━━━ STUDY MATERIAL ━━━
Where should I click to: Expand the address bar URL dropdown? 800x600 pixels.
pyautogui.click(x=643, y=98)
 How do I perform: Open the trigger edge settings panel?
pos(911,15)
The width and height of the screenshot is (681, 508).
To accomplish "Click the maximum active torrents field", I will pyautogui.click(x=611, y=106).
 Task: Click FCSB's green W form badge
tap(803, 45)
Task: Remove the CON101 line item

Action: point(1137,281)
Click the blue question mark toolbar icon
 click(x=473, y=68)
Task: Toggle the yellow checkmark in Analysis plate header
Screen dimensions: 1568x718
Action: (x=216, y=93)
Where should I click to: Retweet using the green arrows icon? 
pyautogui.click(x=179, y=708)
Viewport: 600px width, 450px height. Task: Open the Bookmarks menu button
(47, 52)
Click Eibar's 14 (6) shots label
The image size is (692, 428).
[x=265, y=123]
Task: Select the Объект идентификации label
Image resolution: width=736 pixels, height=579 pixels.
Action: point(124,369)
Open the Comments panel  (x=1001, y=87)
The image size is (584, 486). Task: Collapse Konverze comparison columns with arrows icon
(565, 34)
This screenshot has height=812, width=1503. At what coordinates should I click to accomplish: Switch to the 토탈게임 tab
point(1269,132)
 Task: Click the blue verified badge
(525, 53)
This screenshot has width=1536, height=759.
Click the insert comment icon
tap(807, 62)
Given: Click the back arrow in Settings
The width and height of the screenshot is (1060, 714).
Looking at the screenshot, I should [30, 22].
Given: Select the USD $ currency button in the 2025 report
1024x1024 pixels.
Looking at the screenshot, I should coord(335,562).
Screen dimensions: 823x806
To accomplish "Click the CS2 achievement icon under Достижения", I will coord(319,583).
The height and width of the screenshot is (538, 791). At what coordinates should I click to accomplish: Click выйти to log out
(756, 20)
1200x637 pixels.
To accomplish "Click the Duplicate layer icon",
━━━
_EXERCISE DIRECTIONS_
From the first line of the material above down to the line with "Click Eibar's 14 (6) shots label", output each line exactly; include both of those lines and add no others.

_WRITTEN ANSWER_
Where should I click to: Expand the address bar URL dropdown? 800x600 pixels.
pyautogui.click(x=643, y=98)
 How do I perform: Open the trigger edge settings panel?
pos(911,15)
The width and height of the screenshot is (681, 508).
To accomplish "Click the maximum active torrents field", I will pyautogui.click(x=611, y=106).
 Task: Click FCSB's green W form badge
tap(803, 45)
Task: Remove the CON101 line item

Action: point(1137,281)
Click the blue question mark toolbar icon
 click(x=473, y=68)
Task: Toggle the yellow checkmark in Analysis plate header
Screen dimensions: 1568x718
Action: (x=216, y=93)
Where should I click to: Retweet using the green arrows icon? 
pyautogui.click(x=179, y=708)
Viewport: 600px width, 450px height. Task: Open the Bookmarks menu button
(47, 52)
Click Eibar's 14 (6) shots label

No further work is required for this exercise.